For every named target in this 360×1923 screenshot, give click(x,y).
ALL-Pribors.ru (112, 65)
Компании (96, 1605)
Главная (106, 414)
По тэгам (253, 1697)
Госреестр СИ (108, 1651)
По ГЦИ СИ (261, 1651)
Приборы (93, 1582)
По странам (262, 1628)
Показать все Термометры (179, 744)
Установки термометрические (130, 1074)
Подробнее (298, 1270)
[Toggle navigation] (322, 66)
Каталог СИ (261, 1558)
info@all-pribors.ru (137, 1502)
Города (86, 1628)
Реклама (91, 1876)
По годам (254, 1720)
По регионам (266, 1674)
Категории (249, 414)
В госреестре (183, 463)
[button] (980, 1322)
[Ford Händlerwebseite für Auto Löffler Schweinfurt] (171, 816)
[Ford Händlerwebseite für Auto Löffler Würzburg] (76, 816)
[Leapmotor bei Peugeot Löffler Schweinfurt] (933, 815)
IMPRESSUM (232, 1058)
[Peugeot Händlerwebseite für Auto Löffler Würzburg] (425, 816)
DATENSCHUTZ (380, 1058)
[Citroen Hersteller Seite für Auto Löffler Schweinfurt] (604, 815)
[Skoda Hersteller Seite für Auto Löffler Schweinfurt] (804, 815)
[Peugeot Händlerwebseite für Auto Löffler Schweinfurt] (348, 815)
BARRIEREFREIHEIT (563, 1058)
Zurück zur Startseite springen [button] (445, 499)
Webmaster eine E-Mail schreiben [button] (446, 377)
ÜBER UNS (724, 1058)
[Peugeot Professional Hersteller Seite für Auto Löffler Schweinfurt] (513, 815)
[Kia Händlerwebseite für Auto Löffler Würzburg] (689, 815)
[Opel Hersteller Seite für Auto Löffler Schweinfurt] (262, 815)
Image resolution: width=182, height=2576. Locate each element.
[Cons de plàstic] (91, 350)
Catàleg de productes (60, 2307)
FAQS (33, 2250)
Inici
########
What this task involves: Please copy each line of the records above that holds the word "Löffler".

Result for this task:
[Ford Händlerwebseite für Auto Löffler Schweinfurt] (171, 816)
[Ford Händlerwebseite für Auto Löffler Würzburg] (76, 816)
[Leapmotor bei Peugeot Löffler Schweinfurt] (933, 815)
[Peugeot Händlerwebseite für Auto Löffler Würzburg] (425, 816)
[Citroen Hersteller Seite für Auto Löffler Schweinfurt] (604, 815)
[Skoda Hersteller Seite für Auto Löffler Schweinfurt] (804, 815)
[Peugeot Händlerwebseite für Auto Löffler Schweinfurt] (348, 815)
[Peugeot Professional Hersteller Seite für Auto Löffler Schweinfurt] (513, 815)
[Kia Händlerwebseite für Auto Löffler Würzburg] (689, 815)
[Opel Hersteller Seite für Auto Löffler Schweinfurt] (262, 815)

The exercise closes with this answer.